EXERCISE DIRECTIONS: Your answer must be an exact copy of the lines from the one holding "Collapse the OperatingPoint tree node" through the last line of the entries below, with nothing added.

LISTED ENTRIES:
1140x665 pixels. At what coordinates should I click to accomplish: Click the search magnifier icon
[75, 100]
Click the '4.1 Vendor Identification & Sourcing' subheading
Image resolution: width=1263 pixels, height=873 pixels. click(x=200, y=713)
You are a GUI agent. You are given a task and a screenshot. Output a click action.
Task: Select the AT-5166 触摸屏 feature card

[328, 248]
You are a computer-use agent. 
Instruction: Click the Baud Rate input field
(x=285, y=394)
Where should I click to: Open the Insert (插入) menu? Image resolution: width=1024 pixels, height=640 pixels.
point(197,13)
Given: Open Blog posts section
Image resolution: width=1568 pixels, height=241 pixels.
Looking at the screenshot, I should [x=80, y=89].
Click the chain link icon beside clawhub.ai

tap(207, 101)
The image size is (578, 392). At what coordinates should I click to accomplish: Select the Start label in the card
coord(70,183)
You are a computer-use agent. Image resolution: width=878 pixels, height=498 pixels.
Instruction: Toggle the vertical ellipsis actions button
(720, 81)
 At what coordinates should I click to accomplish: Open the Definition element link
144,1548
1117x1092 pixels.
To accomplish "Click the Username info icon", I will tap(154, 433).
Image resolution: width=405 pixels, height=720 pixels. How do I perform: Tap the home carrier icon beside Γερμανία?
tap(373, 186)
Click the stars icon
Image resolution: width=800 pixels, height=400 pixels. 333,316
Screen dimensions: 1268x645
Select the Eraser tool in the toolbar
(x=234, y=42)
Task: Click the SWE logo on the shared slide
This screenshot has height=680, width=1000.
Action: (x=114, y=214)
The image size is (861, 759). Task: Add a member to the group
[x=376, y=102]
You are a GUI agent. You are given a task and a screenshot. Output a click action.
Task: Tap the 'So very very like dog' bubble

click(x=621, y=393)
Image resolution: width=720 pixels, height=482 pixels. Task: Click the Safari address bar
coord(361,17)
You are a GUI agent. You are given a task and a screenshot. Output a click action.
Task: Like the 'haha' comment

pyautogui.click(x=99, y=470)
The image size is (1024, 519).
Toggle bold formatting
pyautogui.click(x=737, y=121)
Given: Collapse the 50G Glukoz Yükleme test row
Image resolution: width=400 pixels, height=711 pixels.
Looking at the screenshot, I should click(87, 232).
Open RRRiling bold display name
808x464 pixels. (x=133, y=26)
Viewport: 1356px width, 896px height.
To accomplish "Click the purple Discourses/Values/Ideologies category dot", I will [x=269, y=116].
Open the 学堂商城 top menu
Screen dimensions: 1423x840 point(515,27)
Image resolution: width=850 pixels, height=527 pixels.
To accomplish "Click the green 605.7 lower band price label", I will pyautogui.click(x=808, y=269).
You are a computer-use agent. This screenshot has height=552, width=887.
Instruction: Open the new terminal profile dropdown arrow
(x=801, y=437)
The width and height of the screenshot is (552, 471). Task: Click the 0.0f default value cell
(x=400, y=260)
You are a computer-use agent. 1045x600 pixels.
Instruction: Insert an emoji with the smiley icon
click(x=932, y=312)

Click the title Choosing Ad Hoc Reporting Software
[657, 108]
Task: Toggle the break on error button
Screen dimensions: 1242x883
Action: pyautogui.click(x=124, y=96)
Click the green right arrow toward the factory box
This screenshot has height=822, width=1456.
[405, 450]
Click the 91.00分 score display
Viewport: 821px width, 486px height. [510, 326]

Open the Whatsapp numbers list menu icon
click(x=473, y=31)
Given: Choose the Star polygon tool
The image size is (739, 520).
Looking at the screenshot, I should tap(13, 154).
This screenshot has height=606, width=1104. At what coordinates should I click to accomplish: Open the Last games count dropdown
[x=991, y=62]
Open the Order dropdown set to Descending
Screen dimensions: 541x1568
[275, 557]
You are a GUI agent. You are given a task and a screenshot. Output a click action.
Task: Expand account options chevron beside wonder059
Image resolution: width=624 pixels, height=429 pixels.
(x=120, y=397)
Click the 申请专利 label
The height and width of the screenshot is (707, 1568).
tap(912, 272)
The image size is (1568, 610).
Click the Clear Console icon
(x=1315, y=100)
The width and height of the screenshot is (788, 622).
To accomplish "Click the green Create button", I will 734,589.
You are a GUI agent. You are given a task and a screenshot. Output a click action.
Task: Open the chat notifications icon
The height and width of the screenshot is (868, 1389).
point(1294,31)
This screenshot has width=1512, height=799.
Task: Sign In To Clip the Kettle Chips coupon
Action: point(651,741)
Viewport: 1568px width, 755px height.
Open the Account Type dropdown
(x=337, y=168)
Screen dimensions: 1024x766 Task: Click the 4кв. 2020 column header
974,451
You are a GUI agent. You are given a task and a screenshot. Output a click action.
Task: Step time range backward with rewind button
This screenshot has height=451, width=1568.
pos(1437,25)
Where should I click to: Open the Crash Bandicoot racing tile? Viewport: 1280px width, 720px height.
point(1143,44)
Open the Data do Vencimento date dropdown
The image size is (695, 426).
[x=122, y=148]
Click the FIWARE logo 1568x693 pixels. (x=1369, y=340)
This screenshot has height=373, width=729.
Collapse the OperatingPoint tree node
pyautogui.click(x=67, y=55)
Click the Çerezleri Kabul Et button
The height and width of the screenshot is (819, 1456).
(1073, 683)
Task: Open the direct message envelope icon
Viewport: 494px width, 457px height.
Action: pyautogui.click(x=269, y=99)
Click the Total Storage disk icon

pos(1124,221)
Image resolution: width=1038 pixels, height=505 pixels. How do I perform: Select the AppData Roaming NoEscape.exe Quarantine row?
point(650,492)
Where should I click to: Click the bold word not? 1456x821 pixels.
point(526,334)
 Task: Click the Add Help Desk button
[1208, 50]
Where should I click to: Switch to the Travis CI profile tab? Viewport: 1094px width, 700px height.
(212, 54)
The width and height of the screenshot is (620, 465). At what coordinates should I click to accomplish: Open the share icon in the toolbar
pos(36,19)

ANSWER BELOW:
Collapse the OperatingPoint tree node
pyautogui.click(x=67, y=55)
Click the Çerezleri Kabul Et button
The height and width of the screenshot is (819, 1456).
(1073, 683)
Task: Open the direct message envelope icon
Viewport: 494px width, 457px height.
Action: pyautogui.click(x=269, y=99)
Click the Total Storage disk icon

pos(1124,221)
Image resolution: width=1038 pixels, height=505 pixels. How do I perform: Select the AppData Roaming NoEscape.exe Quarantine row?
point(650,492)
Where should I click to: Click the bold word not? 1456x821 pixels.
point(526,334)
 Task: Click the Add Help Desk button
[1208, 50]
Where should I click to: Switch to the Travis CI profile tab? Viewport: 1094px width, 700px height.
(212, 54)
The width and height of the screenshot is (620, 465). At what coordinates should I click to accomplish: Open the share icon in the toolbar
pos(36,19)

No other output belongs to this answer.